Experts believe the decrease in consumer spending will continue for the rest of the year because of declining real incomes, slowing wage growth, tighter lending standards, and lower savings rates.
What Happens Next?
The year’s halfway done, and the stock market has already taken a brutal pounding. If this were a boxing contest, the referee would be standing over the stock market and waving his hands in the air, declaring that the stock market couldn’t continue. Fortunately, the stock market is resilient. After all, financial markets are well-known for being inherently volatile. If the stock market were to crash, it would also rebound eventually. It always has.
If you’ve read so far along, you’ll know that experts and economists alike are baffled by market trends. Uncertainty is at an all-time high. There have been growing murmurs of an upcoming recession. Many CEOs of high-profile organizations have already warned consumers and policymakers about the state of economic affairs. Economists and Wall Street analysts have already declared that a recession is underway and is likely to arrive in 2023.
However, the reality is that these speculations are still unfounded. The stock market and the economy’s performance in the remainder of the year could impact these predictions.
Many traders and investors might be tempted to capitalize on the current stock market price fluctuations. However, experts and analysts warn against it. Many growth stocks - valued on revenue growth instead of earnings - have already declined by 80 percent or more this year.

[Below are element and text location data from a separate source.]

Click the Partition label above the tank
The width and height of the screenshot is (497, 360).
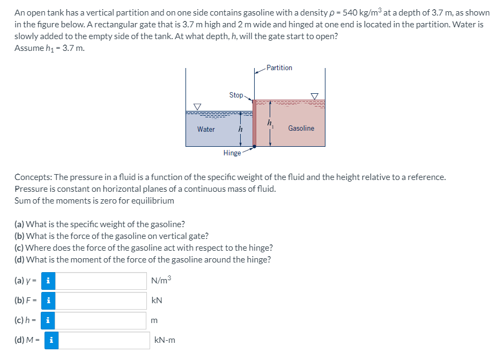point(279,68)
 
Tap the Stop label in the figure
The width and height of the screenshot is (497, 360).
point(236,95)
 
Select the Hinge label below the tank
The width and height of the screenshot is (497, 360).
point(232,153)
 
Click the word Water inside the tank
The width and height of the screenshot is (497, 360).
point(206,129)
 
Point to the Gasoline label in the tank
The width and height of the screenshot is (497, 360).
point(301,128)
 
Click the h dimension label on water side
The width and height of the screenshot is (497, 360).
point(240,129)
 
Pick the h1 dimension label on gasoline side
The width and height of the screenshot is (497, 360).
point(270,124)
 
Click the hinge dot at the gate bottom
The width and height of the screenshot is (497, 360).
point(254,144)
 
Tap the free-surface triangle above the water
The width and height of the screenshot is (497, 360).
point(197,107)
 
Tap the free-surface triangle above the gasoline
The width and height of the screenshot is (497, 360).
point(315,96)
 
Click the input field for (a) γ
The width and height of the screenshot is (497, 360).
point(101,280)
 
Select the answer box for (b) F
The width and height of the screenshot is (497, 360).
point(101,300)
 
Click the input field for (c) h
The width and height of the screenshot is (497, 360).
point(101,320)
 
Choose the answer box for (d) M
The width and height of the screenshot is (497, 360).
point(104,340)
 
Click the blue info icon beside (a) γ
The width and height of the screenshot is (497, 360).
point(49,280)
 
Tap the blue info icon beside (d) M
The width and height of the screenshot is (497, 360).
point(51,340)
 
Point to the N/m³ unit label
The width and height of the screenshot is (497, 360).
point(161,280)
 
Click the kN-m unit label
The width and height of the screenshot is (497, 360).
point(165,340)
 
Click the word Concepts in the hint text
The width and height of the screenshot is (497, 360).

Refraining from investing in the market until the results from the second quarter arrive is likely a good idea. It’ll help traders and investors determine the market’s standing and give more basis to claims about an upcoming recession or stock market rally.
A Glimmer of Hope
You already know that markets have cyclical periods. Sometimes, markets will be bearish, others bullish. The good news is that most bear markets are generally short-lived. The quicker a market enters the bearish territory, the shorter the bearish period. Generally, most bear markets don’t last for more than nine to fifteen months. Let’s use the last known bear market to assuage your fears. The stock market entered the bearish territory following the outbreak of the COVID-19 pandemic in early 2020. Fortunately, the market was only bearish for a mere 33 days.
The stock market is currently bearish by most metrics. Whether you classify it as bearish or not is semantics. However, economists unanimously agree that the market is dangerously close to bearish territory. The good news is that most bearish markets don’t last for more than nine to fifteen months. The stock market has already seen nearly three months of bearish sentiment, meaning it will likely bounce back by the year’s end. Alternatively, it might take a little longer, but the stock market will return to normal bullish sentiment in 2023.